___ Selected text

Safety measures that don’t measure up
“TikTok does not have the same safety features as some of the more well-known apps and does not routinely remove accounts that have been flagged as potentially those of a predator,” warns cyber expert Susan McLean, an internationally acclaimed expert on social media with a long and distinguished career in law enforcement.
TikTok’s developers explain on the website that, yes, parents can set their child’s profile to “private.” But the site goes on to admit that “even with a private account, profile information – including profile photo, username, and bio – will be visible to all users.”
The US Navy has banned TikTok from government-issued mobile devices, citing security concerns. Australia's Department of Defence has now followed suit.
Major privacy concerns
Instead of instituting measures to keep users safe and their details private, TikTok passes the buck to mums and dads, encouraging them to “counsel” their children about revealing their age, address or phone number.
“TikTok also received the biggest fine in US history for gathering data on kids and selling it,” McLean says. But even that $8 million penalty would have been a drop in the bucket for a company worth more than $110 billion.
Security fears around the app have even prompted both the Australian and US governments to ban its use by their armed forces.
A TikTok spokesperson told The Daily Mail, 'In our Safety Centre we offer a library of educational resources for teens and their families, including safety educational videos and a safety blog series.”
Exactly how many views - let alone “likes” - those safety videos have received remains an open question.

______

- [Aim of the exercise]:
Condense the paragraph of the TikTok safety text that begins "TikTok’s developers explain" into one shorter sentence that keeps its main facts. Rely only on the text about TikTok safety.

___ Listed records

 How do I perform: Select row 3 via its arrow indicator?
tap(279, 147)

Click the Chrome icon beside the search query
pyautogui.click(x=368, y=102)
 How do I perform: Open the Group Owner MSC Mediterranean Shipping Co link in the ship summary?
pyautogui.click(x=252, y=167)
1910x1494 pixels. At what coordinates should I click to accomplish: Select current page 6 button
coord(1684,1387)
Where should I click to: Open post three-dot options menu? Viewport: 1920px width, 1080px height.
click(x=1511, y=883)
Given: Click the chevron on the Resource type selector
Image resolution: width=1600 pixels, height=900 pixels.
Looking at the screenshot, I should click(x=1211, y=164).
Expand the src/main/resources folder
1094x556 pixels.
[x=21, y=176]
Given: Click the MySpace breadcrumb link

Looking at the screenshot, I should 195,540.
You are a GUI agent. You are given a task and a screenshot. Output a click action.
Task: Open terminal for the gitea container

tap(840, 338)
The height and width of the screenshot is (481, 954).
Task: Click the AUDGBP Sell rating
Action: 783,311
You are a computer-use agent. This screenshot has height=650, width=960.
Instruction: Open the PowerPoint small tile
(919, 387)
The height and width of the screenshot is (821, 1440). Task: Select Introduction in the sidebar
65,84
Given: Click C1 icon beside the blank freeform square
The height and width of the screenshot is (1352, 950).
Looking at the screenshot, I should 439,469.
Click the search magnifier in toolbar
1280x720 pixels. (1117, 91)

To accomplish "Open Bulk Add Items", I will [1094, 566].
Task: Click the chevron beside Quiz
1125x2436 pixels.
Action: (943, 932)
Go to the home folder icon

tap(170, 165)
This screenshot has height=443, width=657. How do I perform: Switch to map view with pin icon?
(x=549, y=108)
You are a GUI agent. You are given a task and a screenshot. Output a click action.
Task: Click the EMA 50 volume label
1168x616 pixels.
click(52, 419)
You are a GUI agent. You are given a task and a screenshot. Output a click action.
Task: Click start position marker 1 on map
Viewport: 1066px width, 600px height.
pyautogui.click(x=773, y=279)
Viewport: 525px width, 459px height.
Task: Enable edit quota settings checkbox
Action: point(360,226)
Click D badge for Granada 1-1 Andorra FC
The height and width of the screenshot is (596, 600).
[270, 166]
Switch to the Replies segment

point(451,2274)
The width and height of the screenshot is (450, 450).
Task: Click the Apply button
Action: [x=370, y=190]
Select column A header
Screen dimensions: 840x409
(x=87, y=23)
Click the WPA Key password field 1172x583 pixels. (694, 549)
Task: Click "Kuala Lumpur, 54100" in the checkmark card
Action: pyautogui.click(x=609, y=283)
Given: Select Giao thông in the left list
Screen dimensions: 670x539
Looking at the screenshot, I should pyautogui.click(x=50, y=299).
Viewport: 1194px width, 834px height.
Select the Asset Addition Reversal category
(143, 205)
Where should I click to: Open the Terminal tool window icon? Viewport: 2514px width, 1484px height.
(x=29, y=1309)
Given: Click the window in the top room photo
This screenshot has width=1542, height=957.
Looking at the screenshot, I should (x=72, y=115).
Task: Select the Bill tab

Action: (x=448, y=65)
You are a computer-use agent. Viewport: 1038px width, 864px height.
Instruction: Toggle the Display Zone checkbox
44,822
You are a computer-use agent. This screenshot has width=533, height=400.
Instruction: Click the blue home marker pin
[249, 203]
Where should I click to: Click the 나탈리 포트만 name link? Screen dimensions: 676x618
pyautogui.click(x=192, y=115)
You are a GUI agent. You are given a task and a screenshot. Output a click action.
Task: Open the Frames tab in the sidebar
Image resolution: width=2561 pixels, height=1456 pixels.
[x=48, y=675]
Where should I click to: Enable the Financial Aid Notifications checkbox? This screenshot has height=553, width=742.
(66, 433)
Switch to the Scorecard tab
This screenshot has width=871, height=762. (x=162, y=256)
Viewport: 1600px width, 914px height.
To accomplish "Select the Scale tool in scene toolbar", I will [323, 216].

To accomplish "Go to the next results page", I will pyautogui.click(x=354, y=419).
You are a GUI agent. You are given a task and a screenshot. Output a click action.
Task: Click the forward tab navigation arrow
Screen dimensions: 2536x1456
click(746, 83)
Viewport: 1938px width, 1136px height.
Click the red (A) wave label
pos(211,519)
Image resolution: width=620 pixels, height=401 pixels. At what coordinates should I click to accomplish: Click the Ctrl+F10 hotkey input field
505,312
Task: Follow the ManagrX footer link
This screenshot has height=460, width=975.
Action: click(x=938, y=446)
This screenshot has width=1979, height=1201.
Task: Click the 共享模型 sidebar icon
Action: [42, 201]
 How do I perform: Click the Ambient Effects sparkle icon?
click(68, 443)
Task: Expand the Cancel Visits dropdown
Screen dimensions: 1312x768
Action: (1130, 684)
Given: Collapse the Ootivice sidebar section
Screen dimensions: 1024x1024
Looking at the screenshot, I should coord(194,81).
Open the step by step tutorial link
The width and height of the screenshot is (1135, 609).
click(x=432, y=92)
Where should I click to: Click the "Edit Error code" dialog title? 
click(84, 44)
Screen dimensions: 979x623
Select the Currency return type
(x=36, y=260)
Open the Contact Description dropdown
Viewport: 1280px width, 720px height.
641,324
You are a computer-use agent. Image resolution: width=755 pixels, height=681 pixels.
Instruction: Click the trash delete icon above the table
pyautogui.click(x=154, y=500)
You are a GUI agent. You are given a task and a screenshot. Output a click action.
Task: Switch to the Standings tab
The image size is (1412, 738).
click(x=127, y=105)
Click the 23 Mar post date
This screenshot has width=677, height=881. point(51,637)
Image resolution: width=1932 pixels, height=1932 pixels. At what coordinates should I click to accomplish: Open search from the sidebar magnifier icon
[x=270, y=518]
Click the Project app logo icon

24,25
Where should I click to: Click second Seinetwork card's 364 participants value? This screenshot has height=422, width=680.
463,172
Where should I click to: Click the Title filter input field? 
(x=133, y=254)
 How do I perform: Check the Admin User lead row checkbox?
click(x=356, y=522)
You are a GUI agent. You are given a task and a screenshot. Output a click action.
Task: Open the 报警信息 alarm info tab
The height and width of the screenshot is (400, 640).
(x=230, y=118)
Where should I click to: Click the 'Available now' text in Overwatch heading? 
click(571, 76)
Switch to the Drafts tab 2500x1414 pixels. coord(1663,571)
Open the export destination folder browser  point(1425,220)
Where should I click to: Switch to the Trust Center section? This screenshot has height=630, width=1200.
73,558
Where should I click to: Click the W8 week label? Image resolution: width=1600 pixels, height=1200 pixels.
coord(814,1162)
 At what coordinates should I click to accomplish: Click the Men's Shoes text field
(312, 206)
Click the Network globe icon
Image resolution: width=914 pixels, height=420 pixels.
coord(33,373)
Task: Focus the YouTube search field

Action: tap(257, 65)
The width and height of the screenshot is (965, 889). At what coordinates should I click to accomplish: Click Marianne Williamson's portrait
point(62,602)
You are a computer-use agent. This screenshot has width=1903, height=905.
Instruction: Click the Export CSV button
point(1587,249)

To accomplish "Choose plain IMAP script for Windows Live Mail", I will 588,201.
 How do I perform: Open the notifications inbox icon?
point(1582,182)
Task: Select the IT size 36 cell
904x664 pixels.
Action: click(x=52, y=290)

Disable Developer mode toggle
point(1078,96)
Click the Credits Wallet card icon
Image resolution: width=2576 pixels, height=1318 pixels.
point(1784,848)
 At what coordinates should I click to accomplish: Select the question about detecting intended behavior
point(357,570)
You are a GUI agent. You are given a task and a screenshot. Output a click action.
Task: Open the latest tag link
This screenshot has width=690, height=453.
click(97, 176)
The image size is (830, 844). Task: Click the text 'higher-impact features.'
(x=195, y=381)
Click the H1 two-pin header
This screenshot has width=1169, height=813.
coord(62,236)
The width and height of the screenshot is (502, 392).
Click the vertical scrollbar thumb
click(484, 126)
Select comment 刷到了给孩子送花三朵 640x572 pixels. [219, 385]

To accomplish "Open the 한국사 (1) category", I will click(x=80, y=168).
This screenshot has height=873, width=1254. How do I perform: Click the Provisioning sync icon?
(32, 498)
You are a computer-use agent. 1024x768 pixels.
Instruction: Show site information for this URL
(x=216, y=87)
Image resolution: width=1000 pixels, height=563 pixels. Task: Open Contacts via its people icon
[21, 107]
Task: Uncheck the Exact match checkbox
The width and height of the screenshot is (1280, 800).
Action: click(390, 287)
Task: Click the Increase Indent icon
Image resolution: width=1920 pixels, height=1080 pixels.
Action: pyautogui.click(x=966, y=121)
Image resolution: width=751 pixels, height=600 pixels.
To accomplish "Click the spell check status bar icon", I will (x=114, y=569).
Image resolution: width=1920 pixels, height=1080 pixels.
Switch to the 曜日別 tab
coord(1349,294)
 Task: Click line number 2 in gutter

______

- [Full answer]:
TikTok’s developers say parents can set a child’s profile to private but admit that the profile photo, username, and bio will still be visible to all users.